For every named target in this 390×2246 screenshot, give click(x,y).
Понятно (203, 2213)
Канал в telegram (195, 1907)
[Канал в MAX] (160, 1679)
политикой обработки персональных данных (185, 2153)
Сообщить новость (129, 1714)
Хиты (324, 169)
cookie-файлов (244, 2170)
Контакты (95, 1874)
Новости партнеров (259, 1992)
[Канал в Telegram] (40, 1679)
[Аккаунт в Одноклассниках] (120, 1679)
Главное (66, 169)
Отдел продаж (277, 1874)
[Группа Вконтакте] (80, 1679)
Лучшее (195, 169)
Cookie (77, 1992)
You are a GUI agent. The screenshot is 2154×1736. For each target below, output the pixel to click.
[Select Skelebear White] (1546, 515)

* * *

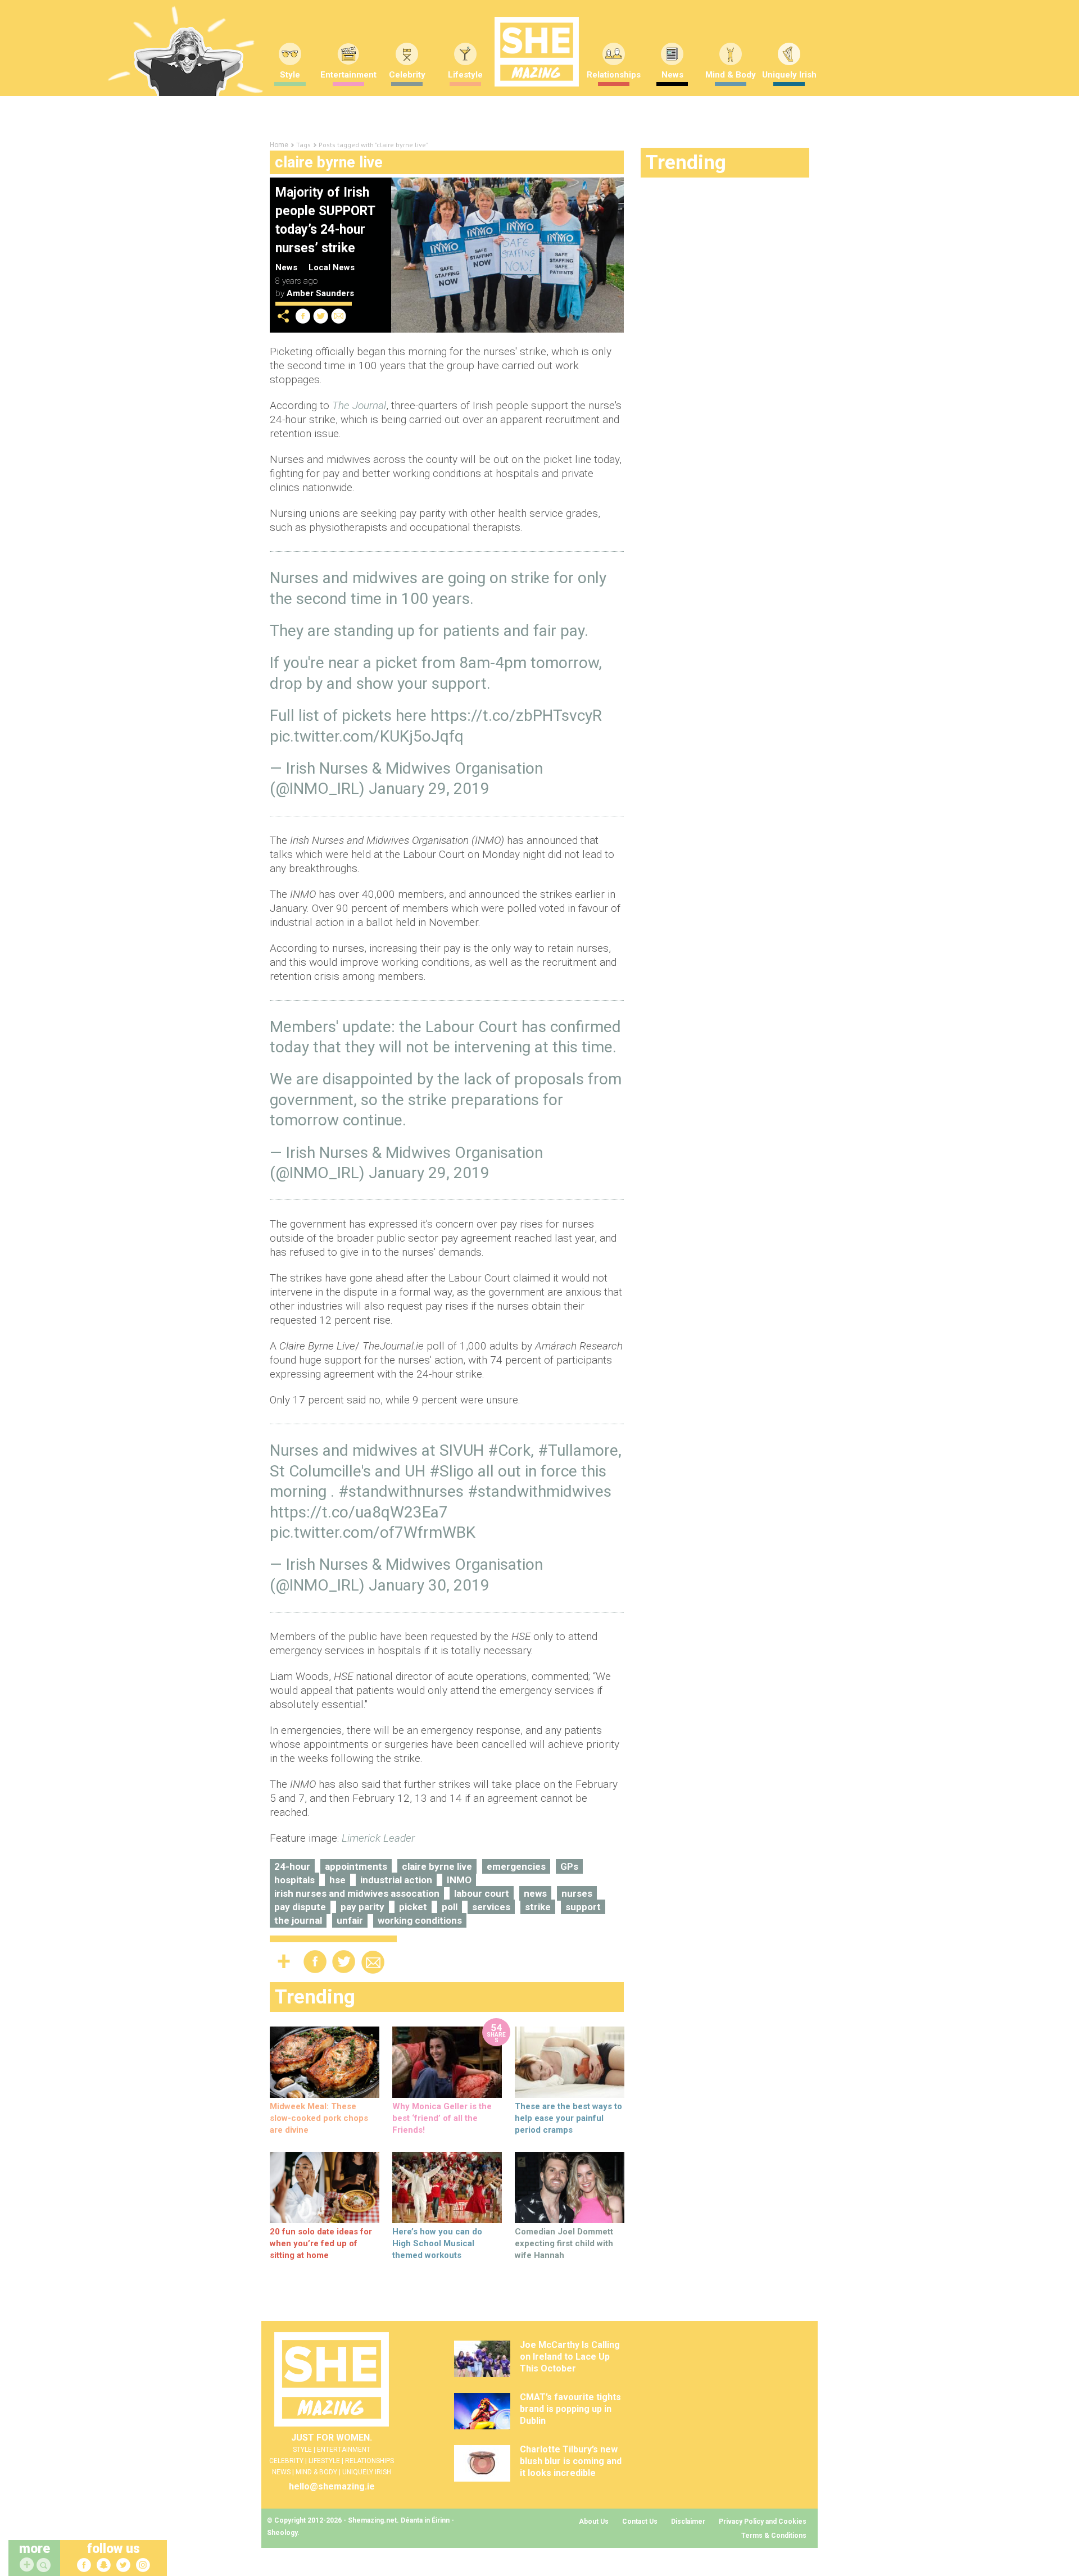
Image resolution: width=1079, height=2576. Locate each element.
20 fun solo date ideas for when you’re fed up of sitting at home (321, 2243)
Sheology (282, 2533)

* * *

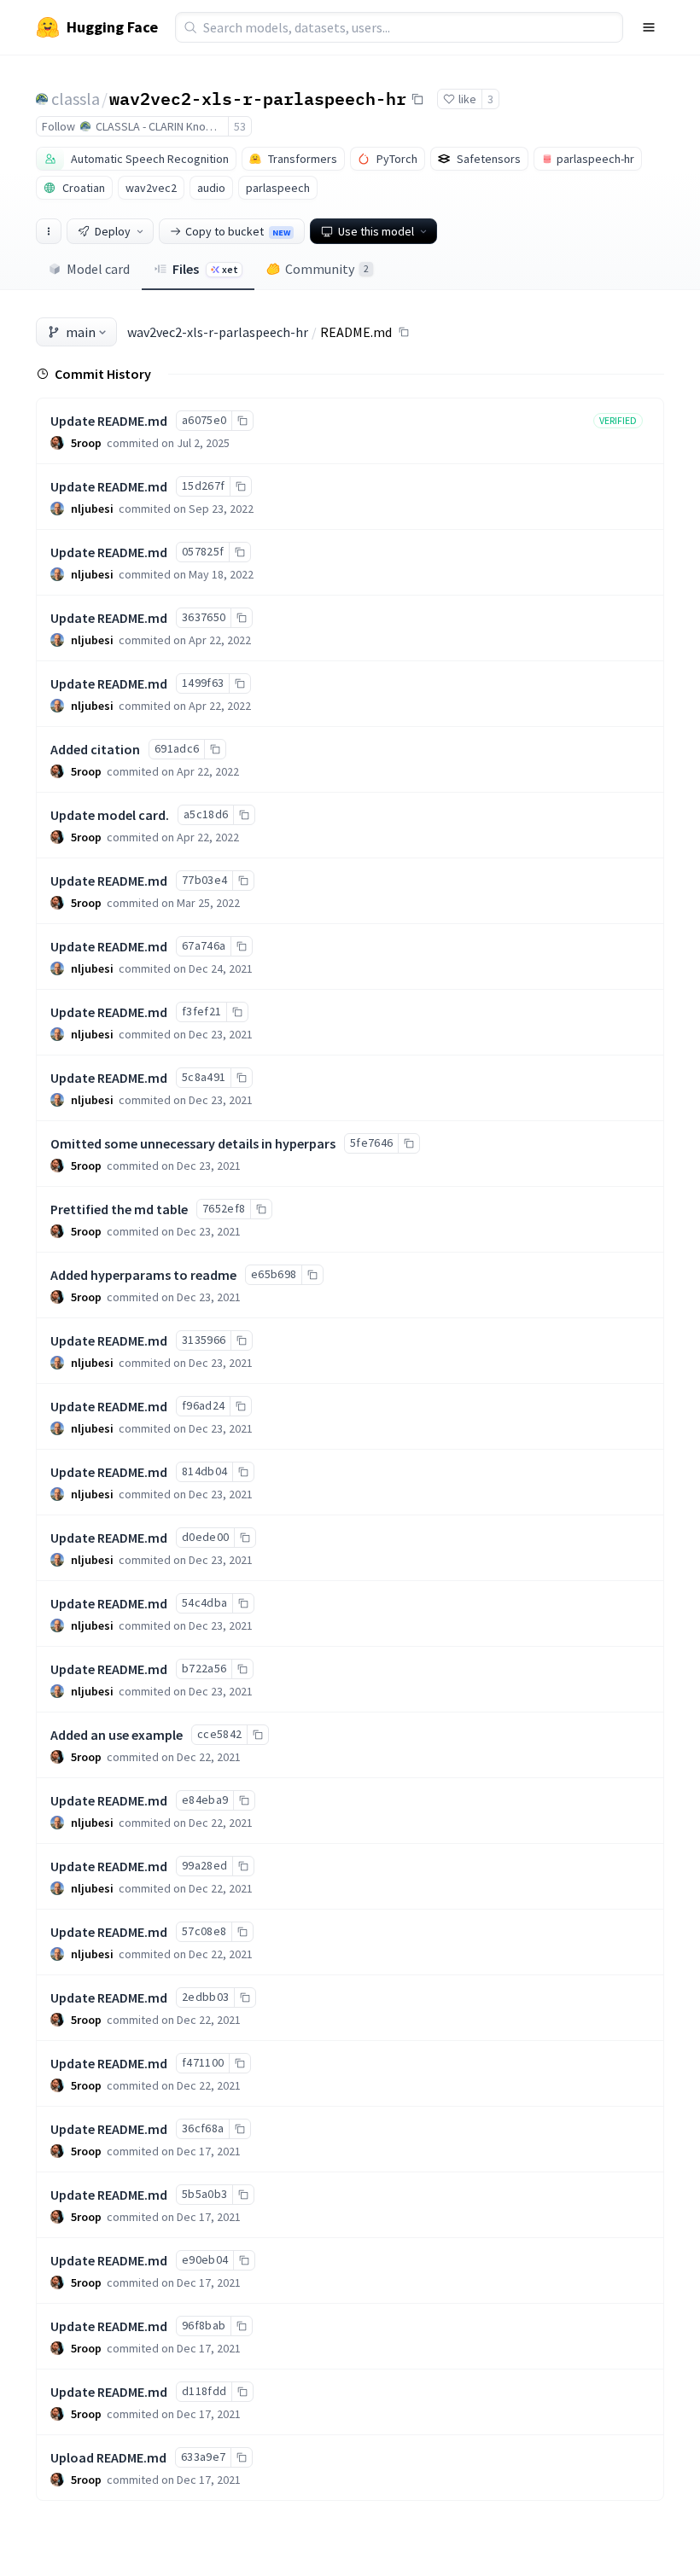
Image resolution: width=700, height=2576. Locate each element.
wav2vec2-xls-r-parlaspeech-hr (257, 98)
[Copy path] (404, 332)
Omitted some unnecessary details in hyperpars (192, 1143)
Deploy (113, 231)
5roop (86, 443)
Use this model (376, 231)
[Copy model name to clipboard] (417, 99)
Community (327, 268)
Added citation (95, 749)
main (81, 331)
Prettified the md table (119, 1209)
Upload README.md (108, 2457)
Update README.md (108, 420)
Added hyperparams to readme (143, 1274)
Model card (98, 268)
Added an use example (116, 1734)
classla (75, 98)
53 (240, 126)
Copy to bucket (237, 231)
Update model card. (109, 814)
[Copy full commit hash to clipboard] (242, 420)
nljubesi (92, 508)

- Your task: Write down again, exactly as given, only the lines above that fall from the line with "Added citation (95, 749)" to the line with "nljubesi (92, 508)", inclusive.

- Response box:
Added citation (95, 749)
main (81, 331)
Prettified the md table (119, 1209)
Upload README.md (108, 2457)
Update README.md (108, 420)
Added hyperparams to readme (143, 1274)
Model card (98, 268)
Added an use example (116, 1734)
classla (75, 98)
53 (240, 126)
Copy to bucket (237, 231)
Update model card. (109, 814)
[Copy full commit hash to clipboard] (242, 420)
nljubesi (92, 508)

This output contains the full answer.